A confiança é o alicerce de qualquer relacionamento interpessoal e o confiar plenamente ou não, vai depender da historia de vida de cada pessoa, dos valores éticos e morais, da conduta aceitável e inaceitável.
... Reconcilia-te com o teu adversário – advertiu Cristo – enquanto estás a caminho com ele.
E não é
precisamente no círculo aconchegante da família que estamos a caminho com
aquele que a nossa insensatez converteu em adversário?

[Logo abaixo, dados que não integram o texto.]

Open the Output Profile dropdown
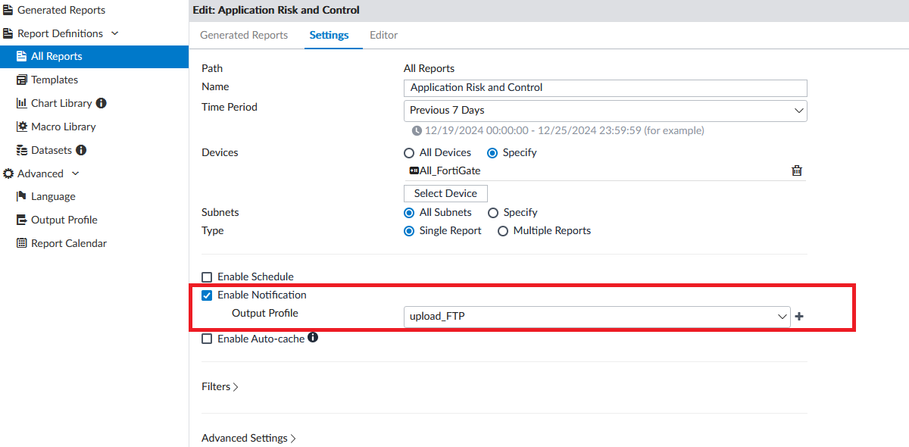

O espiritismo coloca, pois, sob perspectiva inteiramente renovada e até inesperada, além de criativa e realista, a difícil e até agora inexplicável problemática do inter-relacionamento familial.
Se um
membro de nossa família tem dificuldades em nos aceitar, em nos entender, em
nos amar, podemos estar certos de que tais dificuldades foram criadas por nós mesmos
num relacionamento anterior em que as nossas paixões ignoraram o bom senso.
- E a
repulsão instintiva que se experimenta por algumas pessoas, donde se origina?
Perguntou Kardec aos seus instrutores (LIVRO DOS ESPÍRITOS, Pergunta 389).
- São espíritos antipáticos que se adivinham e reconhecem, sem se falarem.
O ponto de encontro de muitas dessas antipatias, que necessitam do toque mágico do amor e do entendimento, é a família consanguíneo, célula de um organismo mais amplo que é a família espiritual, que por sua vez, é a célula da instituição infinitamente mais vastas que são a família mundial e, finalmente, a universal.
A Doutrina considera a instituição do casamento como instrumento do “progresso na marcha da humanidade” e, reversamente, a abolição do casamento como “uma regressão à vida dos animais”. (Questões 695 e 696, de O LIVRO DOS ESPÍRITOS). Como vimos há pouco, é também essa a opinião dos cientistas especializados responsáveis.
Ao comentar as questões indicadas, Kardec acrescentou que – “O estado de natureza é o da união livre e fortuita dos sexos. O casamento constitui um dos primeiros atos de progresso nas sociedades humanas, porque estabelece a solidariedade fraterna e se observa entre todos os povos, se bem que em condições diversas”.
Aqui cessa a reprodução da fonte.